Attorney General Brian Frosh said the seismic testing permits violate federal laws protecting endangered species and the environment. The booming tests, which could go on for months, would disrupt if not “devastate” whales, dolphins and other creatures that use sound to hunt and interact with each other, Frosh said Thursday while announcing the legal action at the National Aquarium in Baltimore.

Separately, Gov. Larry Hogan’s administration called on the federal government to remove Maryland’s waters from the section of coast that Trump reopened for energy exploration last year.


“We are deeply concerned about the individual and cumulative impacts to marine species and habitats that may result from geological and geophysical surveys,” Natural Resources Secretary Mark Belton wrote in a letter to federal fisheries and energy officials Thursday.

The National Marine Fisheries Service approved permits last month for five companies to conduct seismic testing off the Atlantic coast. The permits are needed to allow “incidental harassment” of more than two dozen species including whales, dolphins, porpoises and sea turtles.

Opponents of the testing say it would do more than “harass” the animals — Frosh said major, constant seismic disruptions would be deadly. In the lawsuit, Frosh and the attorneys general of North Carolina, Virginia, Delaware, New Jersey, New York, Connecticut, Massachusetts and Maine argue the federal government underestimates the impact the testing would have on marine wildlife, and also overestimates their populations in order to make any potential harms appear less significant.

“It’s continuous 160-decibel noise, and it goes on for months,” Frosh said.

“160 decibels under water is louder than a rock concert,” added National Aquarium CEO John Racanelli, who said he joins with Frosh and Belton in opposing offshore drilling.

The energy industry says the seismic surveys are one of many steps in a process to ensure that any future drilling would have minimal impact on the marine environment. It argues offshore resources need to be explored to ensure U.S. energy independence and affordability. Little is known about what resources may lie beneath the ocean floor because the area hasn’t been explored in decades.

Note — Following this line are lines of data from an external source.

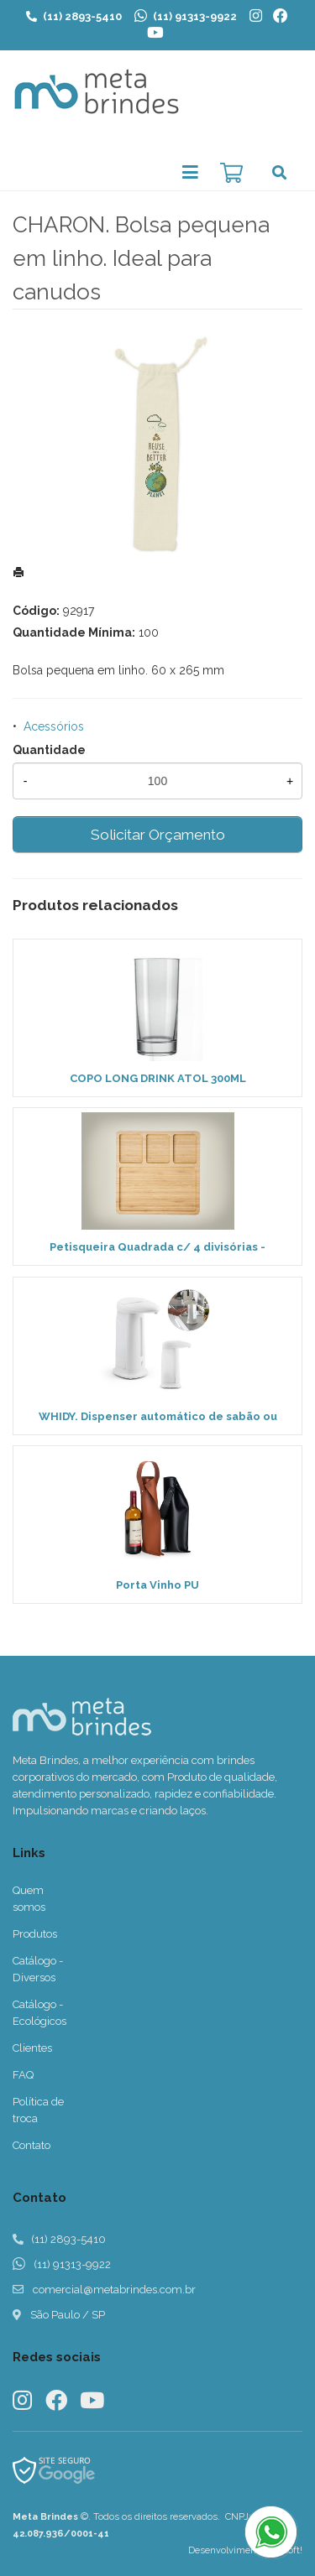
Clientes (32, 2048)
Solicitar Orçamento (158, 834)
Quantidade (49, 750)
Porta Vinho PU (157, 1585)
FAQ (23, 2075)
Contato (31, 2145)
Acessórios (54, 726)
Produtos (35, 1934)
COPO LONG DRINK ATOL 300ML (158, 1078)
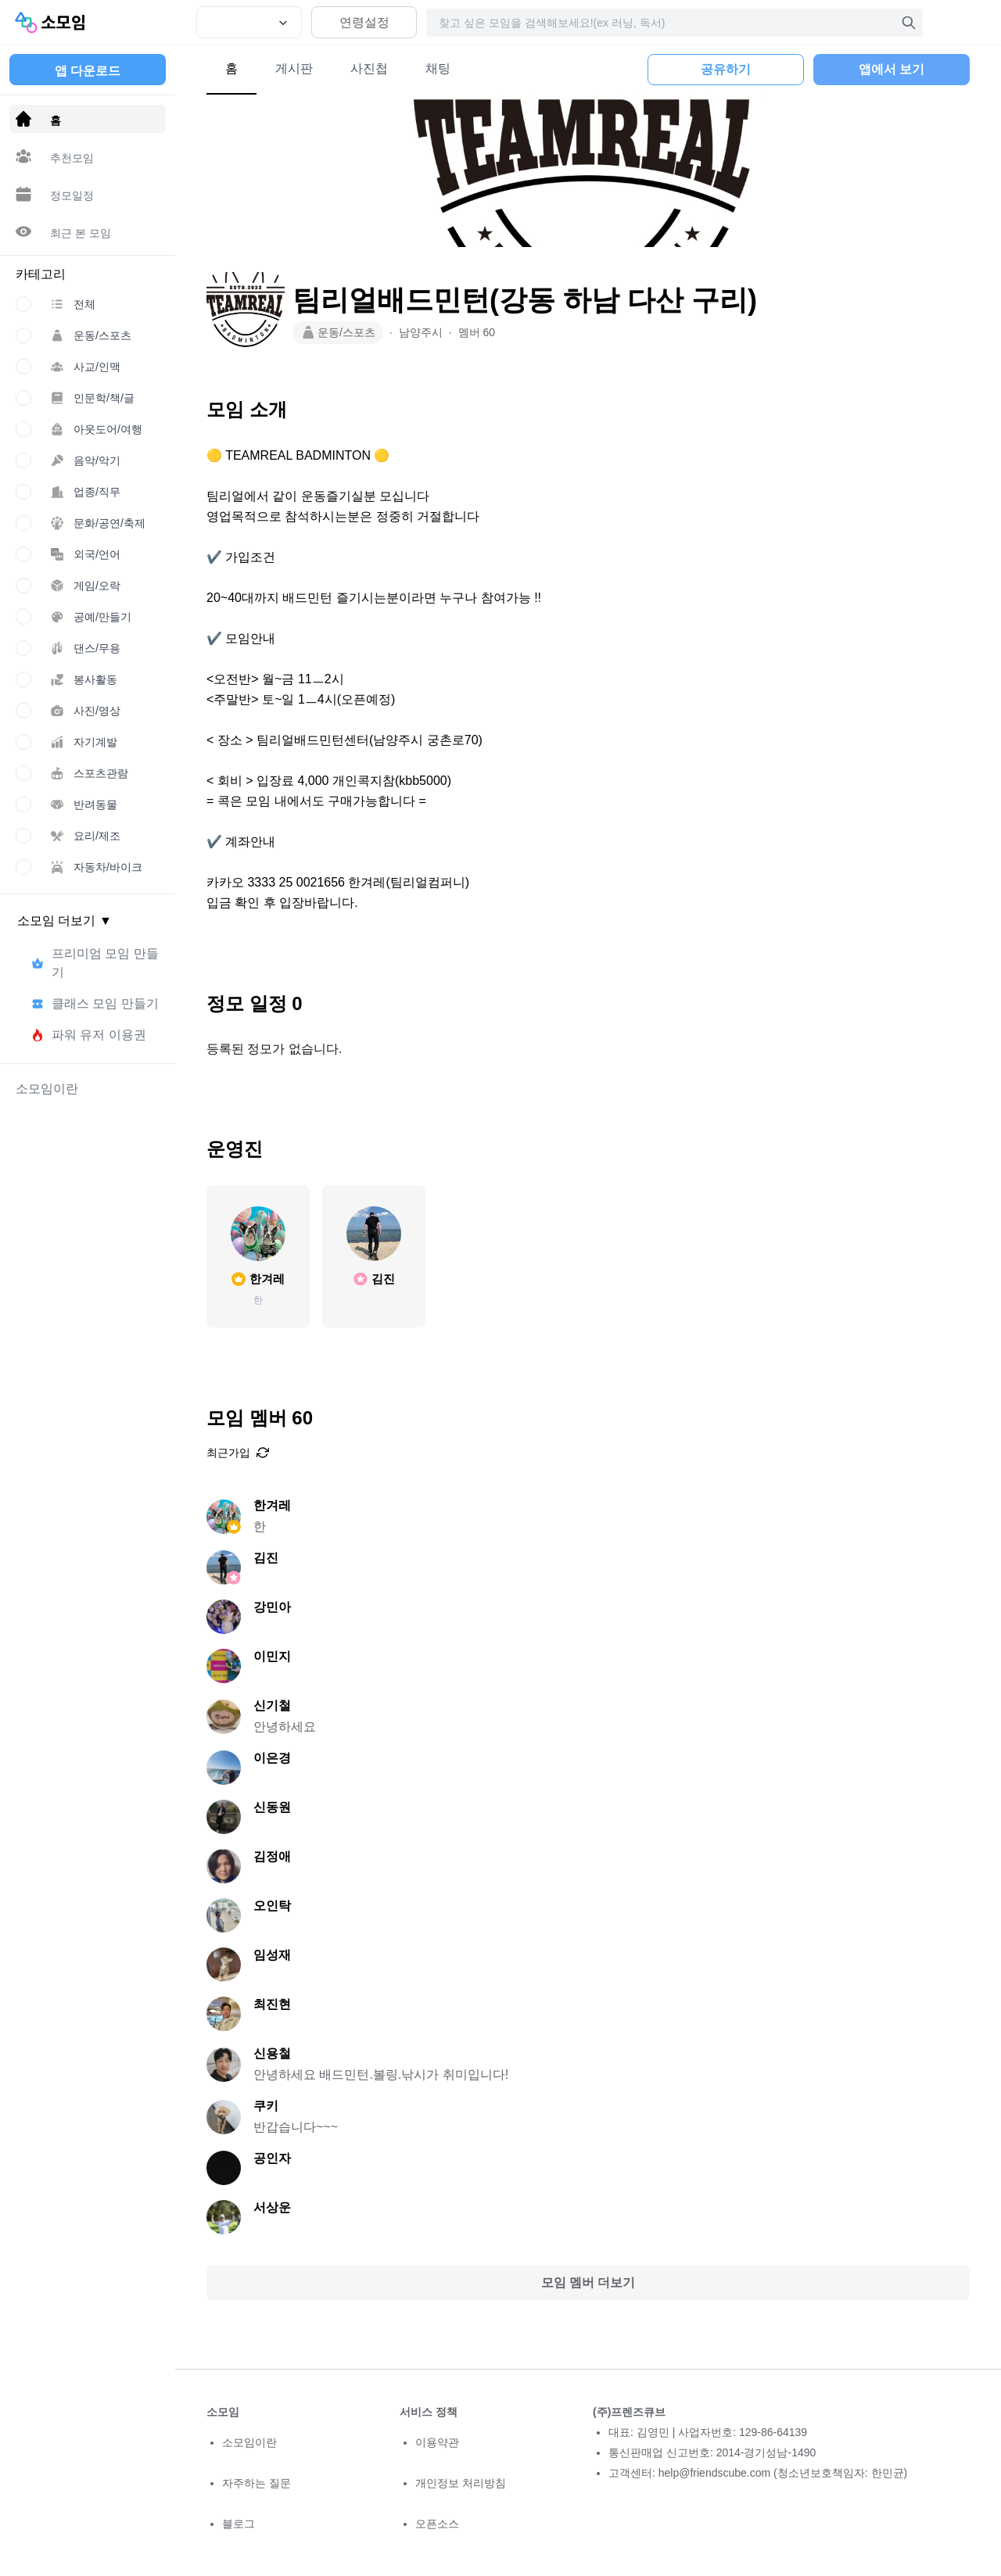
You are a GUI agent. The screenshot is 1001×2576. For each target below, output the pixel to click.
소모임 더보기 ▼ (64, 920)
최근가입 (237, 1452)
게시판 (294, 68)
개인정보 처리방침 (460, 2483)
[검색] (909, 23)
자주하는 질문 (256, 2483)
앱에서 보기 (891, 69)
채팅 (437, 68)
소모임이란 (249, 2442)
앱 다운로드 (87, 70)
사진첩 (369, 68)
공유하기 (726, 69)
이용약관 (437, 2442)
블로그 (238, 2523)
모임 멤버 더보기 (588, 2282)
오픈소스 (437, 2523)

Belton said the Hogan administration hopes to get the Trump administration to agree to remove Maryland waters from a zone the federal Bureau of Ocean Energy Management has established for exploration, as it did with Florida’s coast. He said the agency is expected to update its five-year plan for energy exploration early in 2019, and has sought plenty of input from states who have expressed opposition to the idea of offshore drilling.

The bureau “constantly says they’re going to take states’ interests in mind when they make their final decisions,” Belton said. “If they don’t take that into consideration, then you’ve got to think they’re just not telling the truth from the beginning. If so many folks and interests think it’s a bad idea, why would we move forward with it?”


Frosh said it didn’t seem fair that Maryland’s waters are open for energy exploration when Florida’s aren’t.

“Maryland has everything that Florida’s got, except Mar-a-Lago,” he said, referring to the Palm Beach resort Trump owns.